Chapter 3

19th November 2019

Evening

With the last customer gone I locked the shop door and closed the blinds, and felt exhausted. My hangover had faded by lunchtime, thankfully, but it had been replaced with an emptiness that had lasted the rest of the day, and with Esther leaving early, the final few hours of serving people, smiling politely and cleaning up the mess created by toddlers had been a slog. I hoped people didn’t think I was being rude. I tried my best to be upbeat, but really, I bet it came across as just beat. And now that the day was done, I wanted nothing more than to step under a hot shower before falling into bed. But I couldn’t go home, not just yet – Esther had left me a list of chores. I should have been a little annoyed she didn’t trust me to undertake the jobs needed for our business. But then again, these past few weeks, I’ve hardly been a paragon of trust. Sometimes it felt like she was actually my boss rather than my business partner. I guess that said more about me than her.

Grabbing the list, I walked over to the speakers and connected my phone. Opening my music app, I loaded my ‘classics playlist’ and turned up the volume. Then, I set about cleaning the last remaining tables and loading the dishwasher. Tina Turner’s ‘Nutbush City Limits’ came on, a song that always made me feel better. It reminded me of a time long before business and broken hearts. A time before 1998. Before that night. Before Chloe.

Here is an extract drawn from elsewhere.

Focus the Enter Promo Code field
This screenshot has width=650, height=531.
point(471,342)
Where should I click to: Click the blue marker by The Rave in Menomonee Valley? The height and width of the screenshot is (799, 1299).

That song, like all the others in my playlist, took me back to being young, perhaps nine or ten. Mum and Dad were still together, still happy, and my memories were of endless summer days, the smell of rain on hot tarmac, of Refresher sweets in paper tubes, of bike rides, noisy clackers in the wheels and beads on the spokes that created an almighty din as we rode. This song reminded me of my friends. All of them.

With the tables cleaned and the cups and plates in the dishwasher, I disinfected the counters and cashed up the till. Despite how I was feeling, it hadn’t been a bad day. Maybe the best mid-week takings we’ve had in a while. With the takings in hand, I was down to my last job. Double-checking the front door was locked, I went out back to the safe and opened it, removing the cash from Sunday and yesterday. Esther and I probably should bank every day, but it cost to deposit money, so we opted for twice a week instead. And whoever was last on Friday and Tuesday had to prepare for the bank run for the following morning. As I inputted the numbers and double-checked the amount in each denomination, I could feel a fresh headache begin to form behind my eyes. I knew I didn’t have any painkillers left, so instead I grabbed a miniature bottle of Shiraz from the wine shelf and opened it. I told myself a glass of wine whilst doing the books was a normal thing to do, that I was just like everyone else. It wasn’t true, of course – drinking while battling the hangover from the day before wasn’t normal at all. But I pretended and doing assuaged some of the guilt.

I sat at the table nearest the till and took off my glasses. I pinched the bridge of my nose, relieving a little of the pressure, and I let myself enjoy a few sips of the wine. Over the music, which had moved on from Tina Turner to an early Kylie Minogue, I could hear rain hitting the glass of the shop front. I used to love the sound of rain once, but not now. Outside in the street, the shapeless silhouette of a person came into view. They stopped outside the window. I couldn’t see their features through the blinds, and I couldn’t work out if they were looking directly towards me, or directly into the rainstorm. Regardless, I held my breath for a moment longer than I should have. My mind took me back to somewhere I didn’t want to visit. Just to be safe, I reached over and put the bag of cash behind the bin. When I looked up, whoever was there had gone. And then I thought, what if it was Oliver? What if he had come back to see me, to offer an explanation as to why he took off without offering so much as an apology for his inability to do it face to face?

Jumping up, I knocked my wine over and dashed to the door. I unlocked it and stepped outside. The rain was falling so hard it hurt the top of my head. I looked left and right, but I couldn’t see anyone. As I locked the door again, a shiver ran up my spine. I reasoned it was the cold rain, and nothing else, but still, I turned the music down before cleaning up the mess I made, the hairs on the back of my neck standing up on end.

When I’d finished preparing the morning bank run, I returned all of the money to the safe, grabbed my coat and locked the shop before walking as quickly as I could to the Underground. Despite it only being just after seven, it felt later, the darkness complete and all-consuming. The footpaths were littered with fallen leaves that only this morning looked beautiful; now they glistened like slugs under the streetlamps and were slippery underfoot. I walked fast, my head down, trying to see behind me until I reached the newsagent where I’d bought the water earlier today. I picked up a bottle of wine, paid, and feeling a little less uneasy I headed down the stairs into the warmer, stale air of the Underground.